Render the items as a Markdown table with the columns Row and Content, numbering each row and skipping blank lines. Begin at the line that contains "Go to the Next" and stop after the last line of the items.
***
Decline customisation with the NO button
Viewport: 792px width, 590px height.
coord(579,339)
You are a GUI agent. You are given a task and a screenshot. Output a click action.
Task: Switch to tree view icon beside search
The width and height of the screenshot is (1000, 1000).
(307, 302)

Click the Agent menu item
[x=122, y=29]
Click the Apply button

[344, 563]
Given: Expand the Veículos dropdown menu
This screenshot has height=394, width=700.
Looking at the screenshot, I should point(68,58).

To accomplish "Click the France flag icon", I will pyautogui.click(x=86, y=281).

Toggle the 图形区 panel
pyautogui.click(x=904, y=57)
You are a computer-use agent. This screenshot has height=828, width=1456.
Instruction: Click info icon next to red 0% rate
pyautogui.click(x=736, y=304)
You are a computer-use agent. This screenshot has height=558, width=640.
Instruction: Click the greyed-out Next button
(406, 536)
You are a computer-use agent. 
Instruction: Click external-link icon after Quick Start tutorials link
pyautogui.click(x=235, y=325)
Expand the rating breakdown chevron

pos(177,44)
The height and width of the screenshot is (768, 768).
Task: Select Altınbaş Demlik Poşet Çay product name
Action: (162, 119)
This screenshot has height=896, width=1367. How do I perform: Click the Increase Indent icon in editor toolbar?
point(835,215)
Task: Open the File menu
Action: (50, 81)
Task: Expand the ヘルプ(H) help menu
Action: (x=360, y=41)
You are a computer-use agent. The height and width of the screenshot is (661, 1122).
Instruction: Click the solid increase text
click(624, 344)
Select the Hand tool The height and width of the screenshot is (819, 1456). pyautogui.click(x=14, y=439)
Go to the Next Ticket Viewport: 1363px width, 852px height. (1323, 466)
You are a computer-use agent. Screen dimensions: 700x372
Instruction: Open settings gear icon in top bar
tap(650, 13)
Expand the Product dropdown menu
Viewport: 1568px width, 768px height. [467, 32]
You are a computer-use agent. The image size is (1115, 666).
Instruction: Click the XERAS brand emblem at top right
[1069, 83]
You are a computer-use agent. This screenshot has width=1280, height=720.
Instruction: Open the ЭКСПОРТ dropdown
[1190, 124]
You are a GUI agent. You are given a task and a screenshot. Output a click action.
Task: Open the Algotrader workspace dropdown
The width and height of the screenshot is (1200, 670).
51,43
***
**EXPECTED ANSWER:**
| Row | Content |
|---|---|
| 1 | Go to the Next Ticket Viewport: 1363px width, 852px height. (1323, 466) |
| 2 | You are a computer-use agent. Screen dimensions: 700x372 |
| 3 | Instruction: Open settings gear icon in top bar |
| 4 | tap(650, 13) |
| 5 | Expand the Product dropdown menu |
| 6 | Viewport: 1568px width, 768px height. [467, 32] |
| 7 | You are a computer-use agent. The image size is (1115, 666). |
| 8 | Instruction: Click the XERAS brand emblem at top right |
| 9 | [1069, 83] |
| 10 | You are a computer-use agent. This screenshot has width=1280, height=720. |
| 11 | Instruction: Open the ЭКСПОРТ dropdown |
| 12 | [1190, 124] |
| 13 | You are a GUI agent. You are given a task and a screenshot. Output a click action. |
| 14 | Task: Open the Algotrader workspace dropdown |
| 15 | The width and height of the screenshot is (1200, 670). |
| 16 | 51,43 |